Она, вероятно, не поймет. Получается вроде какой-то игры слов. «Кончено» — это означает, что хватит непрестанно ходить, преследовать, гоняться. Хватит бегать вдогонку друг за другом, то принимать, то отказываться.
«Кончено». Так он решил, и вот почему его сегодняшний день был таким значительным и вместе с тем глубоко тревожным.
Ибо существовала, несмотря ни на что, вероятность, что она не сможет следовать за ним, что она еще не дошла до его уровня. У него же не было больше времени ждать.
«Кончено». Этим словом, как ему казалось, было все сказано. У него складывалось впечатление, что он прошел полный цикл, сделал круг, прибыл туда, куда пожелала его привести Судьба или, иначе говоря, туда, где его настигла Судьба.

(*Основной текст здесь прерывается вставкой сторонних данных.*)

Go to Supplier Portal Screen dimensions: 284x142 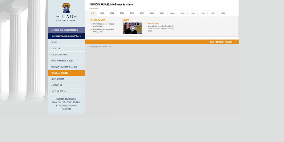[59, 91]
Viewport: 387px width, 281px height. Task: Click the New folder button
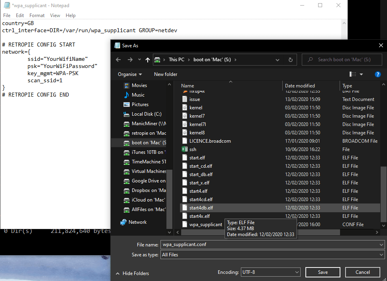(166, 74)
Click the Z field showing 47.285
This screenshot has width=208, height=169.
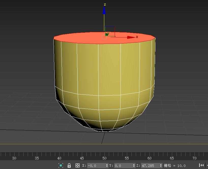[x=150, y=166]
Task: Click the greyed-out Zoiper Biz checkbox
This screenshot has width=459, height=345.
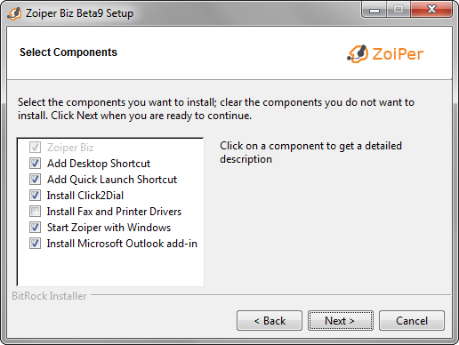Action: pos(35,148)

…В той сосисочной, когда они еще ничего не знали друг о друге, тем не менее уже там все было решено помимо них.
Вместо того чтобы искать на ощупь, вслепую, напрягаться, бунтуя и протестуя, он теперь говорил со спокойной покорностью и без всякого стыда:
— Я принимаю.
Да, он все принимал. Всю их любовь и все ее возможные последствия. Кэй такую, какая она есть, какая была и будет.
Неужели она будет в состоянии все это понять, когда увидит его среди прочих за серым барьером аэропорта?

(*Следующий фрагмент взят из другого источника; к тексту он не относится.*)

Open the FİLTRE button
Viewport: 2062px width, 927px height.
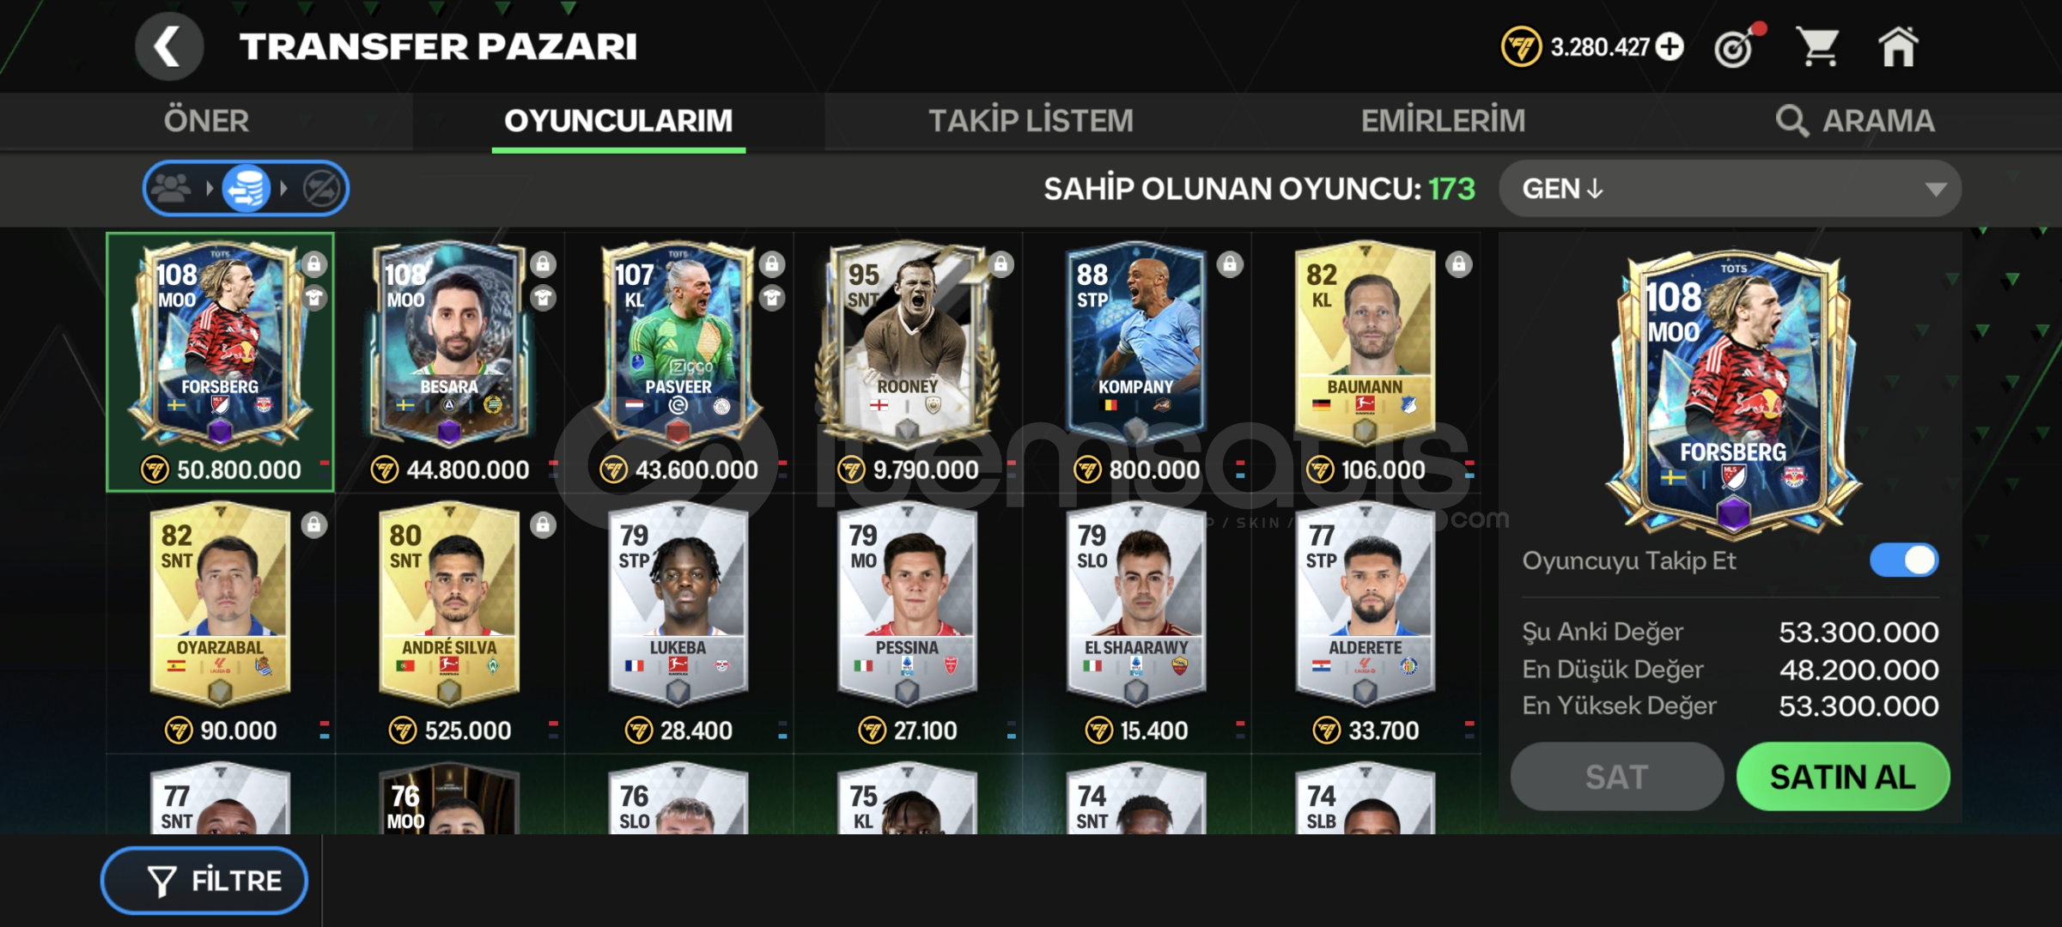(x=204, y=881)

Она, вся дрожа, бросилась к нему, вытянув губы для поцелуя. Она же не знала, что совсем не губы сейчас ему были нужны.
Она воскликнула:
— Ну наконец-то, Франсуа!
Потом чисто по-женски:
— Ты же совсем вымок.
Она не могла понять, почему он смотрел на нее так пристально, с таким отрешенным видом, почему он вел ее сквозь толпу, так яростно расталкивая всех.
Она чуть было не спросила его: «Ты не рад, что я здесь?»

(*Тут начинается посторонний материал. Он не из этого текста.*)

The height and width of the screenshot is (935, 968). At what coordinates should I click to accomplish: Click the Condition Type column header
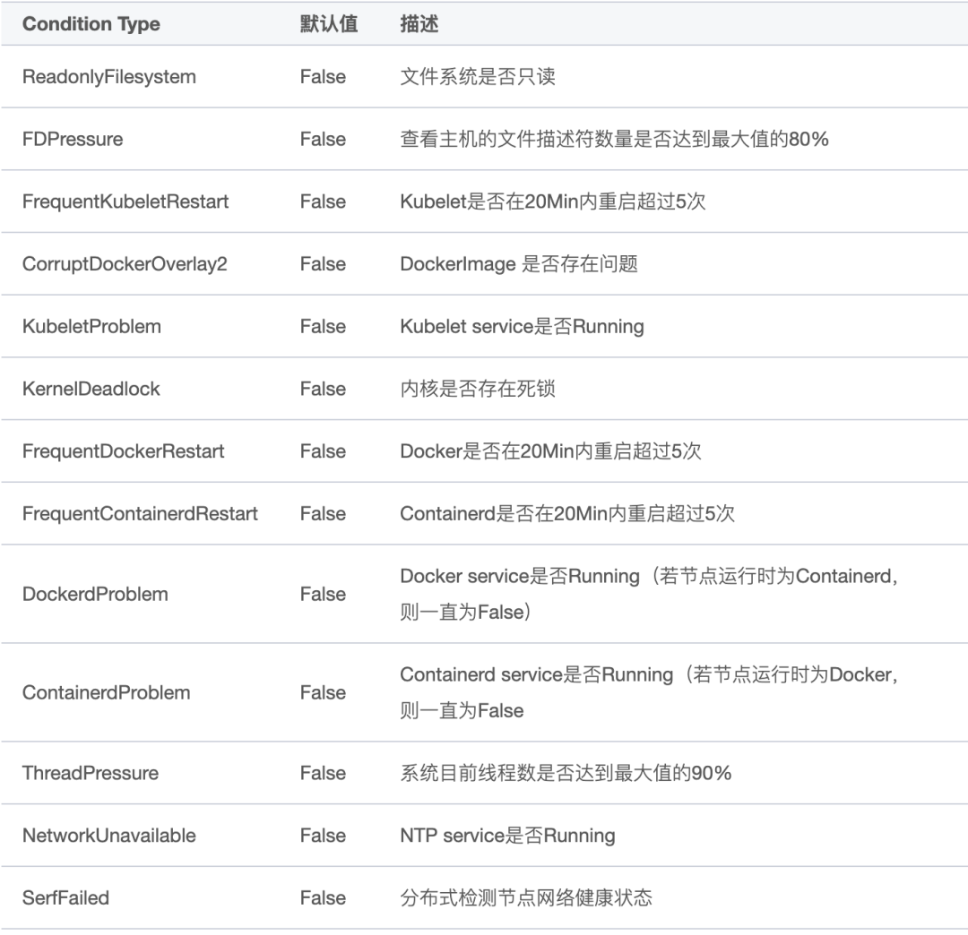91,24
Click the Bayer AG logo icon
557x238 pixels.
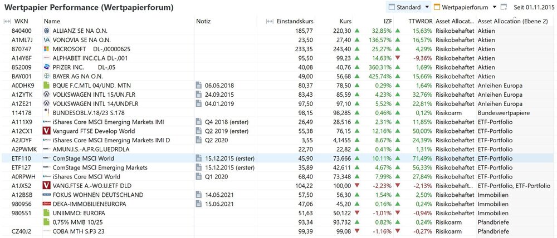(47, 76)
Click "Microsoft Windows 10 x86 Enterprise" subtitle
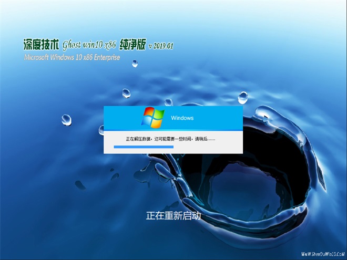 pos(72,57)
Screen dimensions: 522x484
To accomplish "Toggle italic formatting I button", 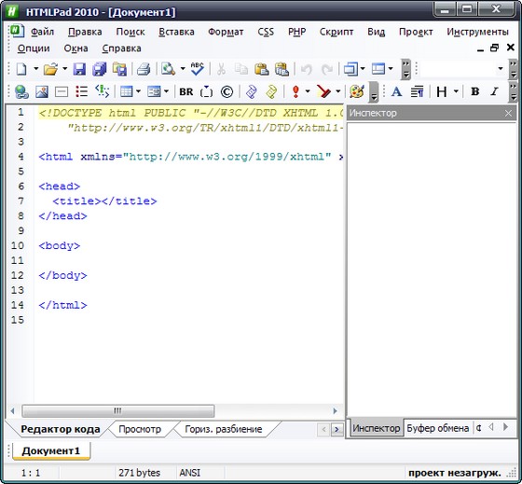I will (494, 91).

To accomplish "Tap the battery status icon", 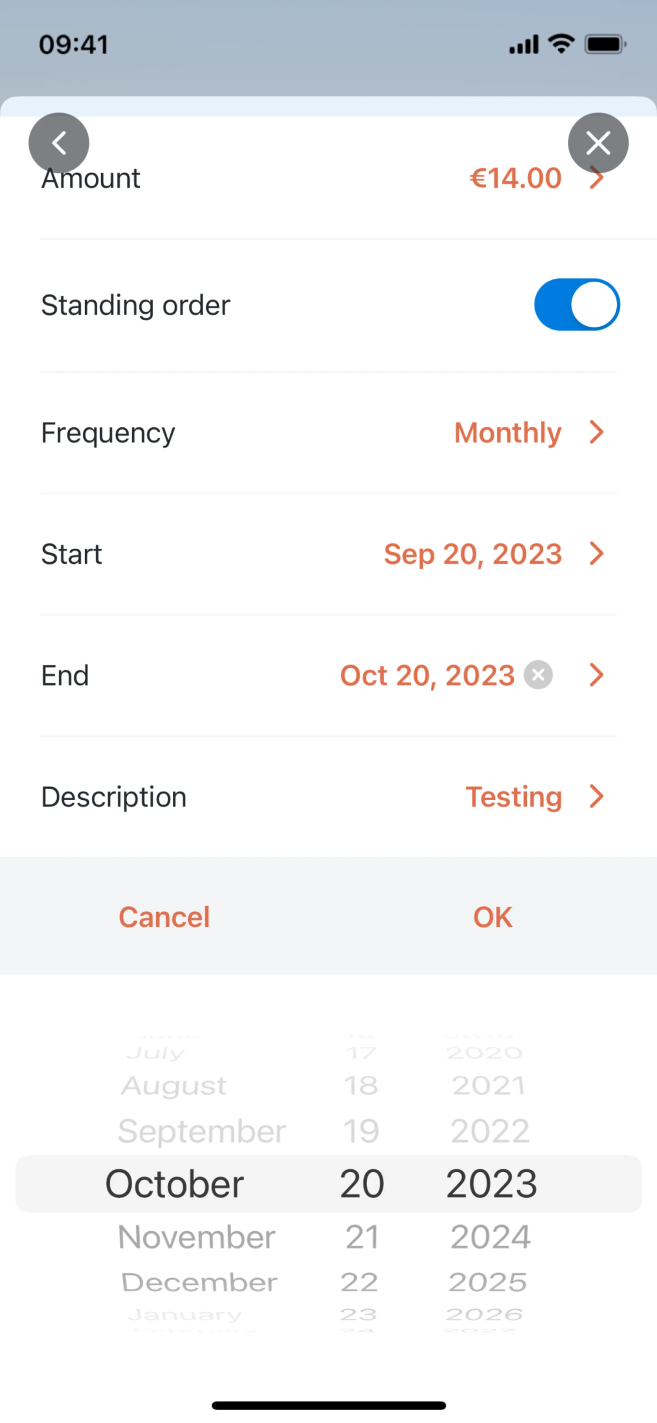I will point(605,44).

Но она вспомнила о своем чемодане.
— Мы должны пройти за багажом, Франсуа.
— Я попрошу его прислать домой.
— Там есть вещи, которые мне понадобятся.
Он на это кратко ответил:
— Тем хуже.
И направился к окошечку, чтобы оставить адрес, и этим ограничился.
— Было бы совсем несложно доставить его на такси. У меня же там для тебя сувенир.
— Пошли.
— Хорошо, Франсуа.
В глазах ее было что-то вроде страха и покорности.
— По направлению к Вашингтон-скверу, — бросил он шоферу.
— Но…
Он даже не выразил беспокойства о том, хочет ли она поесть и отдохнуть. Он также не заметил, что у нее под пальто было новое платье.
Она соединила их руки, но он продолжал оставаться равнодушным, скорее напряженным, что ее очень поразило.
— Франсуа…
— Что?
— Ты меня еще так и не поцеловал по-настоящему.
Дело в том, что не мог он ее целовать прямо здесь и не имело это никакого смысла. Однако он это сделал. И она почувствовала, что только из снисхождения к ней… Ей стало страшно.
— Послушай, Франсуа!
— Да.
— Этой ночью…
Он ждал. Он знал, что она сейчас скажет:
— Я чуть было не позвонила тебе второй раз. Прости, если я ошибалась. Но у меня впечатление, что кто-то находился в комнате.
Они не смотрели друг на друга. Это ему напоминало вчерашнюю поездку в такси.
— Ответь. Я не буду сердиться. Хотя, конечно… В нашей комнате…
Он проронил почти сухо:
— Да, кое-кто находился.
— Я это знала. Вот почему я не решилась позвонить еще раз, Франсуа.
Нет! Он не хотел сцены. Он был сейчас настолько выше всего этого! И этой руки, судорожно сжимающей его руку, и этих всхлипываний, которые вот-вот разразятся потоком слез.
Он терял терпение. Ему хотелось поскорее прийти к концу. В общем, это как во сне: идешь, идешь по нескончаемой дороге, и все время кажется, что вот она, уже совсем близка цель, а оказывается, что нужно еще одолеть один, может быть, последний подъем.
Хватит ли у него силы духа?
Она должна замолчать. Надо, чтобы кто-нибудь вместо него сказал ей, чтобы она замолчала. Он этого не мог сделать. Ей представляется, что она-то уже достигла цели и сочла, что того, что есть, вполне достаточно, а он, пока ее здесь не было, проделал огромный и долгий путь.